- TASK TO COMPLETE:
Rewrite the lines of these items as a JSON list of strings, one string per line and no blank lines.

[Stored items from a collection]
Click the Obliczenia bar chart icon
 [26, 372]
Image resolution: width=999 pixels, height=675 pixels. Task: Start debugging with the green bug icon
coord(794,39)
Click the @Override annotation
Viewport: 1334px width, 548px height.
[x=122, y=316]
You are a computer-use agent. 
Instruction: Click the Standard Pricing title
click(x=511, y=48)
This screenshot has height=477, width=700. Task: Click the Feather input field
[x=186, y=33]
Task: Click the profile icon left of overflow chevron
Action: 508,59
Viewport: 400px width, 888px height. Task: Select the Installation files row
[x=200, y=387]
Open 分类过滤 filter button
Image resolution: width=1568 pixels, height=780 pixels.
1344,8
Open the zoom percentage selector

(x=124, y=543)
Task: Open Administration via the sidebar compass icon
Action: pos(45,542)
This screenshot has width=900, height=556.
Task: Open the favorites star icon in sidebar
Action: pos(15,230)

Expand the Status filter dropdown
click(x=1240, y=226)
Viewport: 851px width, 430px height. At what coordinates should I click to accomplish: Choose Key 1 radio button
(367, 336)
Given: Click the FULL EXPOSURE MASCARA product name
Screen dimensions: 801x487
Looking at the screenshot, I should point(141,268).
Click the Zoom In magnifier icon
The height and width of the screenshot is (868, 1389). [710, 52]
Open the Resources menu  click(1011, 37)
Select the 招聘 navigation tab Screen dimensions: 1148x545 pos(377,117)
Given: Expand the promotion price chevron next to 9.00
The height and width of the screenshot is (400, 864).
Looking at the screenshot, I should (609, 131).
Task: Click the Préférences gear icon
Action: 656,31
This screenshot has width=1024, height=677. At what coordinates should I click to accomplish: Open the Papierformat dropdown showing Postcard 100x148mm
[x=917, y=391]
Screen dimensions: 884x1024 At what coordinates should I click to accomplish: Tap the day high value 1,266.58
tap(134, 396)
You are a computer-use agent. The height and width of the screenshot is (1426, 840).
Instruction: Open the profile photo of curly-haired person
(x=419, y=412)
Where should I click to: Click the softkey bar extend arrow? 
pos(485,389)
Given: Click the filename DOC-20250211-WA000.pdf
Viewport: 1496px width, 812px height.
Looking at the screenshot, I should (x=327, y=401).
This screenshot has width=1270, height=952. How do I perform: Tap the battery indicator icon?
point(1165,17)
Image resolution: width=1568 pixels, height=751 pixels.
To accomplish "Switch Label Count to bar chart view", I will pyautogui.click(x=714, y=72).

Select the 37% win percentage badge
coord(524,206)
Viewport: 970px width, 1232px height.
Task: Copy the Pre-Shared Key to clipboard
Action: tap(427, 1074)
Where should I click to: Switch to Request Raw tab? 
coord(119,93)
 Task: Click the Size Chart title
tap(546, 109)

- SOLUTION FOR THIS PROBLEM:
[
  "Click the Obliczenia bar chart icon",
  " [26, 372]",
  "Image resolution: width=999 pixels, height=675 pixels. Task: Start debugging with the green bug icon",
  "coord(794,39)",
  "Click the @Override annotation",
  "Viewport: 1334px width, 548px height.",
  "[x=122, y=316]",
  "You are a computer-use agent. ",
  "Instruction: Click the Standard Pricing title",
  "click(x=511, y=48)",
  "This screenshot has height=477, width=700. Task: Click the Feather input field",
  "[x=186, y=33]",
  "Task: Click the profile icon left of overflow chevron",
  "Action: 508,59",
  "Viewport: 400px width, 888px height. Task: Select the Installation files row",
  "[x=200, y=387]",
  "Open 分类过滤 filter button",
  "Image resolution: width=1568 pixels, height=780 pixels.",
  "1344,8",
  "Open the zoom percentage selector",
  "(x=124, y=543)",
  "Task: Open Administration via the sidebar compass icon",
  "Action: pos(45,542)",
  "This screenshot has width=900, height=556.",
  "Task: Open the favorites star icon in sidebar",
  "Action: pos(15,230)",
  "Expand the Status filter dropdown",
  "click(x=1240, y=226)",
  "Viewport: 851px width, 430px height. At what coordinates should I click to accomplish: Choose Key 1 radio button",
  "(367, 336)",
  "Given: Click the FULL EXPOSURE MASCARA product name",
  "Screen dimensions: 801x487",
  "Looking at the screenshot, I should point(141,268).",
  "Click the Zoom In magnifier icon",
  "The height and width of the screenshot is (868, 1389). [710, 52]",
  "Open the Resources menu  click(1011, 37)",
  "Select the 招聘 navigation tab Screen dimensions: 1148x545 pos(377,117)",
  "Given: Expand the promotion price chevron next to 9.00",
  "The height and width of the screenshot is (400, 864).",
  "Looking at the screenshot, I should (609, 131).",
  "Task: Click the Préférences gear icon",
  "Action: 656,31",
  "This screenshot has width=1024, height=677. At what coordinates should I click to accomplish: Open the Papierformat dropdown showing Postcard 100x148mm",
  "[x=917, y=391]",
  "Screen dimensions: 884x1024 At what coordinates should I click to accomplish: Tap the day high value 1,266.58",
  "tap(134, 396)",
  "You are a computer-use agent. The height and width of the screenshot is (1426, 840).",
  "Instruction: Open the profile photo of curly-haired person",
  "(x=419, y=412)",
  "Where should I click to: Click the softkey bar extend arrow? ",
  "pos(485,389)",
  "Given: Click the filename DOC-20250211-WA000.pdf",
  "Viewport: 1496px width, 812px height.",
  "Looking at the screenshot, I should (x=327, y=401).",
  "This screenshot has width=1270, height=952. How do I perform: Tap the battery indicator icon?",
  "point(1165,17)",
  "Image resolution: width=1568 pixels, height=751 pixels.",
  "To accomplish \"Switch Label Count to bar chart view\", I will pyautogui.click(x=714, y=72).",
  "Select the 37% win percentage badge",
  "coord(524,206)",
  "Viewport: 970px width, 1232px height.",
  "Task: Copy the Pre-Shared Key to clipboard",
  "Action: tap(427, 1074)",
  "Where should I click to: Switch to Request Raw tab? ",
  "coord(119,93)",
  " Task: Click the Size Chart title",
  "tap(546, 109)"
]